Он вошел в зал, набитый тренажерами. Тишина. В окно рвалось солнце, плясали подхваченные сильными лучами пылинки, блики бешено гонялись друг за другом, отскакивая от хромированных поверхностей снарядов. Словно все с негодованием кричало ему: «Лодырь! Бездельник!» Он пошел в ванную, взял полотенце, скинул рубашку.
Высокий, без следа сутулости, он напрягал мускулы, стараясь понять, не появилась ли дряблость. Вроде, не видно. Поработает тут, надо как следует размяться, почувствовать, как запульсирует кровь. Нагнулся за гантелями, заметил свое отражение в зеркале – на груди ни капельки жира, сплошь мышцы. Ну, и где он теперь, тот измочаленный небритый старик, которого приходилось провожать в сортир? Нет, вид у него ничего, очень даже ничего.
Эллен забилась в самый угол пропахшего сыростью пустого вагона. Неплохо съездила. Во всяком случае, она все для себя решила, и у нее нет сомнений, что решила правильно.
В Амстердам она совершенно точно не вернется, но не вернется и к Рихарду. Просто будет жить, как прежде, работать, а потом… она не знала, что произойдет потом. Заглядывая в будущее, Эллен видела перед собой только пустоту. Ну и ладно. Ее это не угнетало. Даже, наоборот, успокаивало и примиряло с жизнью.
Дядя согласился, что не стоит ей переезжать в Амстердам. Хотя все-таки не смог скрыть досаду, услышав, что, вопреки обычаю, она не составит ему компанию, когда утром он пойдет на воскресную мессу, и на обед, за которым собиралась вся их большая семья, тоже не останется.

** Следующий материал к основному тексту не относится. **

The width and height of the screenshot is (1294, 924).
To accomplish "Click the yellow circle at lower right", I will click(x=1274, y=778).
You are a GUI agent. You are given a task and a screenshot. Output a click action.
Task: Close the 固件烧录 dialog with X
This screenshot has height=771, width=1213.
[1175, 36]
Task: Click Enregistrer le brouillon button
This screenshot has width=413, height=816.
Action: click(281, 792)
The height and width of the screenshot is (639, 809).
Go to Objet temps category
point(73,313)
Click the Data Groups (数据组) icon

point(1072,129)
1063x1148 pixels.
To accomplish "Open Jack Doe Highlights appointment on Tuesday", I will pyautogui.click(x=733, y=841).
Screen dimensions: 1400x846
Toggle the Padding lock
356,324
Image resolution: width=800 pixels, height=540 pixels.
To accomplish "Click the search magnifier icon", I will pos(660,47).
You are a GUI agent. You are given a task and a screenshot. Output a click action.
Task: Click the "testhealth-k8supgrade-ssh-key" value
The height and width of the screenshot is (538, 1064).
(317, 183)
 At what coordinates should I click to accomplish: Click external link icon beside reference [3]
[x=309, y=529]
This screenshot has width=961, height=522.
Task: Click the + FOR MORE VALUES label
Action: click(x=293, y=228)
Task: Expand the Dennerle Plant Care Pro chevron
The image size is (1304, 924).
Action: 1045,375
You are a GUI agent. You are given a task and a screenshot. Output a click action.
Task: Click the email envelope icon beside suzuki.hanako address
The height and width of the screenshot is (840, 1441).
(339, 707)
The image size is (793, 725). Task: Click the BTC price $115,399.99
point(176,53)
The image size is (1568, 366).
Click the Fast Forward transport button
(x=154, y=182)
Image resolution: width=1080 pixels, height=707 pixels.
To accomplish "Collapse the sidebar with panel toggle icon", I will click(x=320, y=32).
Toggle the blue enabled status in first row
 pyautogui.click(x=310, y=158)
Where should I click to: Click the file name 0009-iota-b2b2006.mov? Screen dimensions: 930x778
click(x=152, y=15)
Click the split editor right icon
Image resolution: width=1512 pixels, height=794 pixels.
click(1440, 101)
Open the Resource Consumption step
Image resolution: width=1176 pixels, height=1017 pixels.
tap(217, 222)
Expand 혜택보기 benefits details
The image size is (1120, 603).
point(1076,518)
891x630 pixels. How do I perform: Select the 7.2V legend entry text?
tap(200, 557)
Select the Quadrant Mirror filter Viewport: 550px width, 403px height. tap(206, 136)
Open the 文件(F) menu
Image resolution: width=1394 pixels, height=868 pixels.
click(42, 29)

Ей было сложно объяснить, отчего возвращение непременно ранним поездом так для нее важно. Когда Рихард подвозил ее на вокзал, что-то в его словах чувствовалось такое, что она встревожилась. Уж очень он ее обхаживал, так… слова не подобрать… так старался ее умаслить. И, вспоминая это, Эллен ежилась от неприятного ощущения.
Поезд нырнул в туннель, она увидела в потемневшем окне собственное отражение – какая злая у нее улыбочка! А ведь год назад от такого внимания к себе она бы на седьмом небе была. Но теперь старания Рихарда вызывали у нее единственную реакцию – равнодушие, а то и протест. Какое чисто немецкое упрямство: решил ее вернуть и методично идет к своей цели. Вот теперь решил еще продвинуться, оказав внимание Джелло; только зря старается, ничего у него не выйдет.
Свой «мерседес» Рихард поставил на стоянке для персонала, оборудованной за лечебным корпусом. Предъявил вахтеру удостоверение, тот, увлеченный воскресным выпуском новостей, едва взглянул на него.